Your task:
Where in the entries below does "screenshot" appear? Copy every line that has it.
[Supplied records — start]
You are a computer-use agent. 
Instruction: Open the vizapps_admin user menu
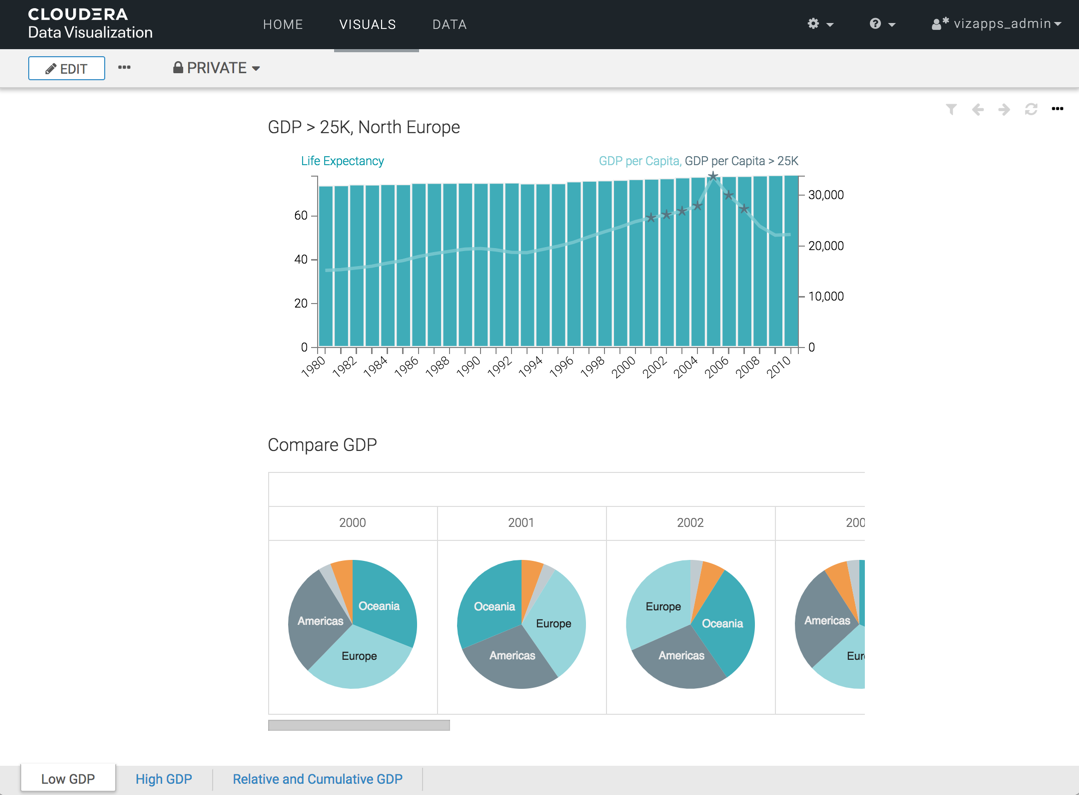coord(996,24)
[Supplied records — finish]
[Supplied records — start]
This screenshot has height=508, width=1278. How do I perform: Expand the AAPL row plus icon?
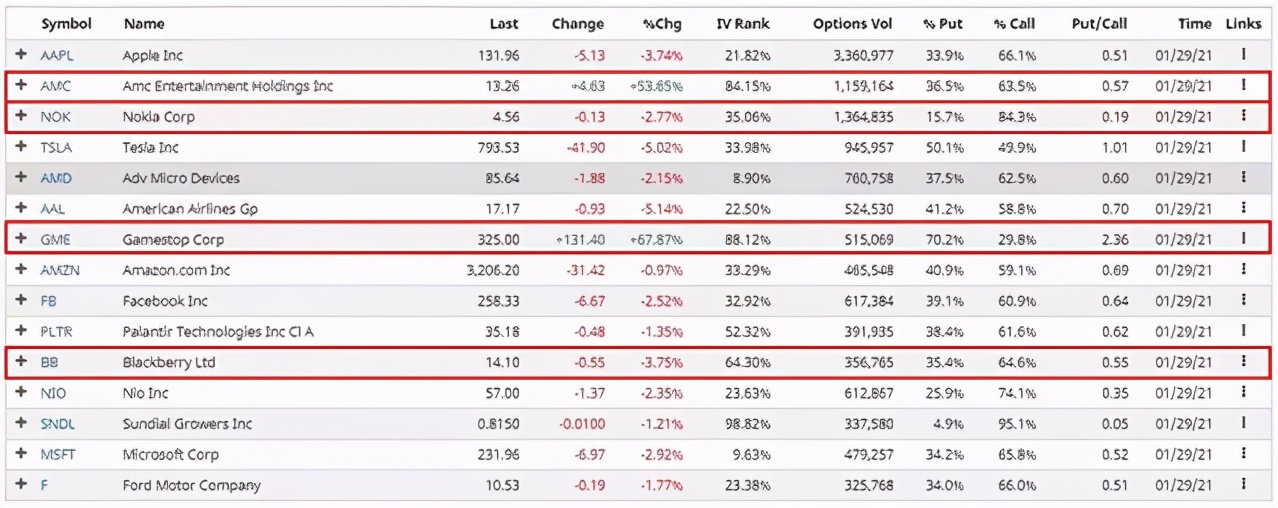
[Supplied records — finish]
[Supplied records — start]
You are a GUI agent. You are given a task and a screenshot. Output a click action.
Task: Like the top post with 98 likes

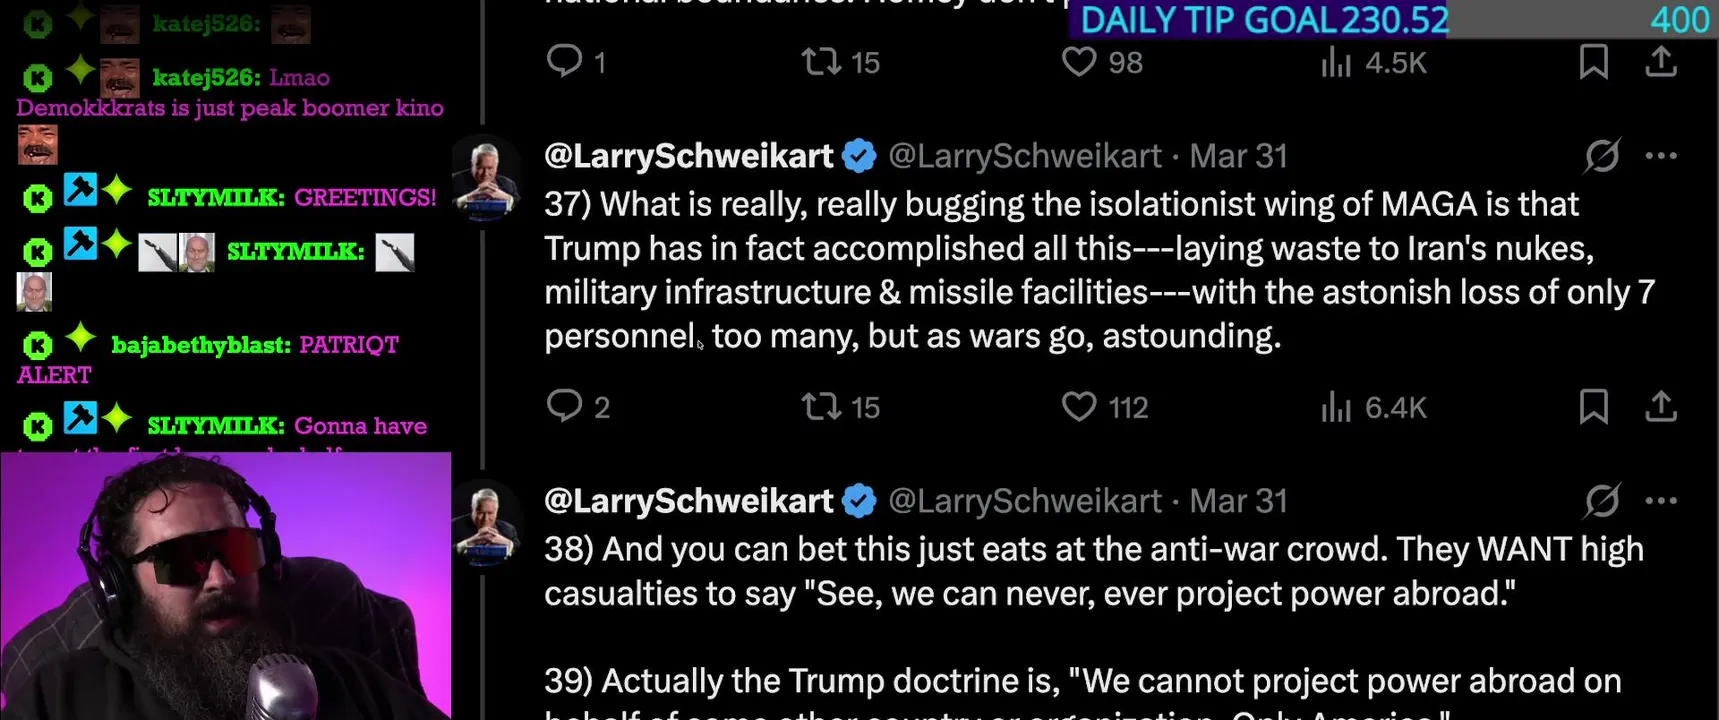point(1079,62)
[Supplied records — finish]
Task response:
This screenshot has height=508, width=1278. How do I perform: Expand the AAPL row plus icon?
You are a GUI agent. You are given a task and a screenshot. Output a click action.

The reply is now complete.